А лодка на ревущей, кипящей воде бесновалась дном кверху. Заичневский только в воде подумал, что не плавал по такой волне и ощутил ужас неуменья. Он барахтался, терял дыхание, преодолевая себя. И вдруг увидел за лодкой мальчика. Заичневский закричал сквозь кашель и хрип, захлебываясь свирепой водою, то ли от радости, то ли от страха, то ли бог весть от чего и сунул руку под затылок мальчишки. Но рядом уже были Усачев и бородатый каторжник.
— Другой где? — заревел на Заичневского Усачев. Буря гнала их от Варничного в сторону, и все трое, с полуживым мальчуганом очутились на Спасском острове.
А на Варничном бегали рабочие, казаки, махали ружьями, сатанился скуластый подпоручик.
— Назад! Все одно не уйдете! Назад! Поймаем!
Прибежал помощник начальника соляных магазинов Чемесов, стал вразумлять:
— Да погодите! Они же там мальчишку откачивают!
— Николай Николаевич, — закричал с хрипом подпоручик, — не ваше дело! Извольте!
Каторжные, приложив ко ртам ладони, орали через протоку.
— Другой где? Другой! Их двое было!
— Сейчас пароход пройдет! — кричал подпоручик. — Вскочут на пароход — уйдут!
Буря, налетевшая вмиг, стала стихать быстро, тучи согнало с неба, лесной шум на Спасском утихал. Усачев (оказался ныряльщиком) дважды бросался в воду, всплывал, отфыркиваясь.
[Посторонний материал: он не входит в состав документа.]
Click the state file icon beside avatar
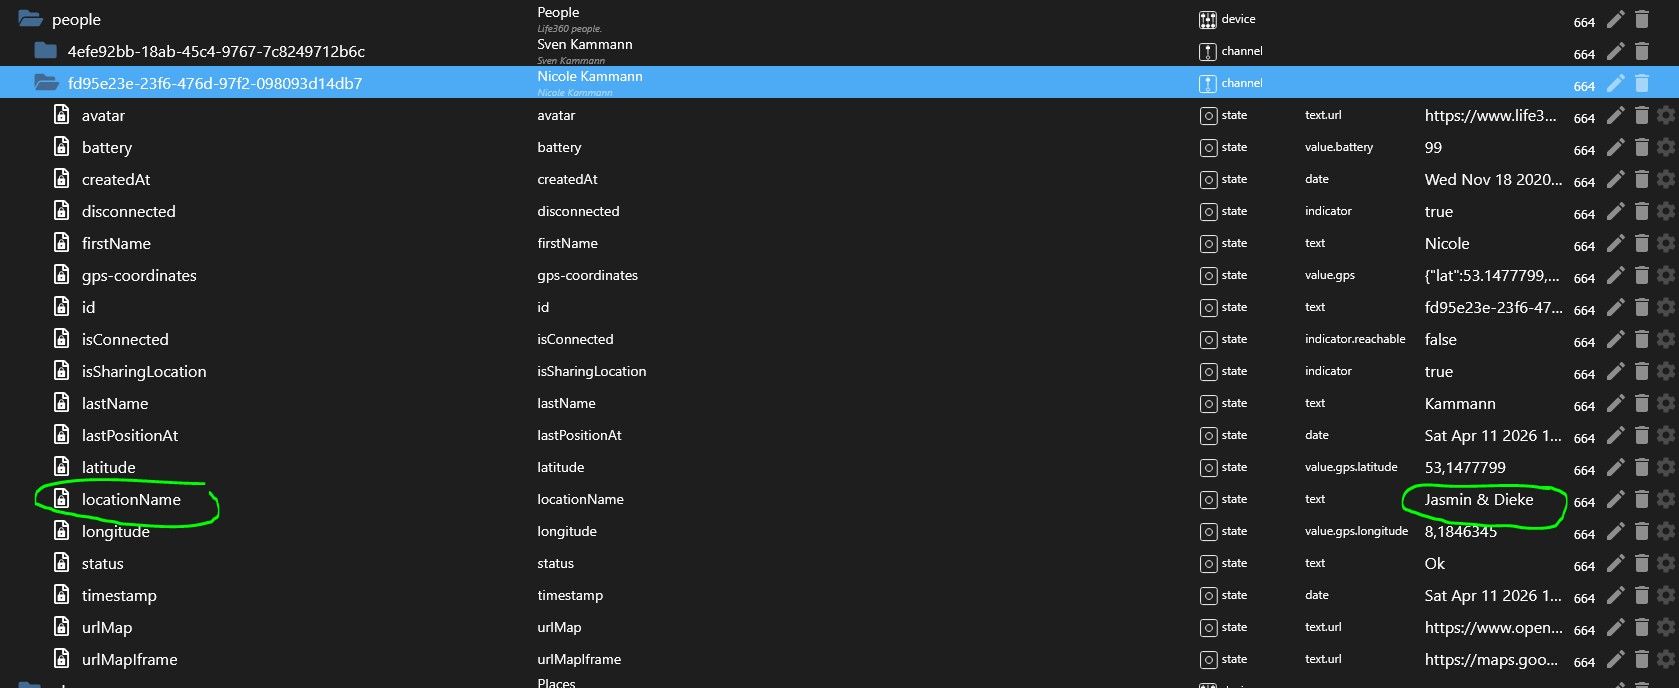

— Теперя, конечно, только багром, — вздохнул казак, который выстрелил, — а может прибьет где! — Ружье его так и лежало неподнятое. И — перекрестился.
— Матери-то как? — сказал другой казак. — Ах, шельмецы! Их бы пороть да пороть, а они — тонут…
— Лодку! — кричал с того берега Заичневский, держа на руках неподвижно свисающего мальчика. Усачев, окоченевший, прыгал по берегу.
На Варничном побежали куда-то, должно быть, за лодкой.
И вдруг там, на Спасском (здесь на Варничном, конечно, не услышали, хотя казак этот божился, что слыхал) всхлипнул боязливый плач. Усачев рванулся к поваленному вывороченному кедру. Там, в корнях, не то спасаясь от кого-то, не то греясь в холодном песке, плакал мальчик. Усачев схватил его, стал отдирать от корней, за которые мальчик цеплялся:
— Я ж чуть не утоп из-за тебя!
— Кешку жалко, — плакал мальчик, — убьют меня… Кешку жалко… Дяденька! Ваше благородие!.. Ой, смерть моя пришла…
Усачев силою оторвал его от корневищ.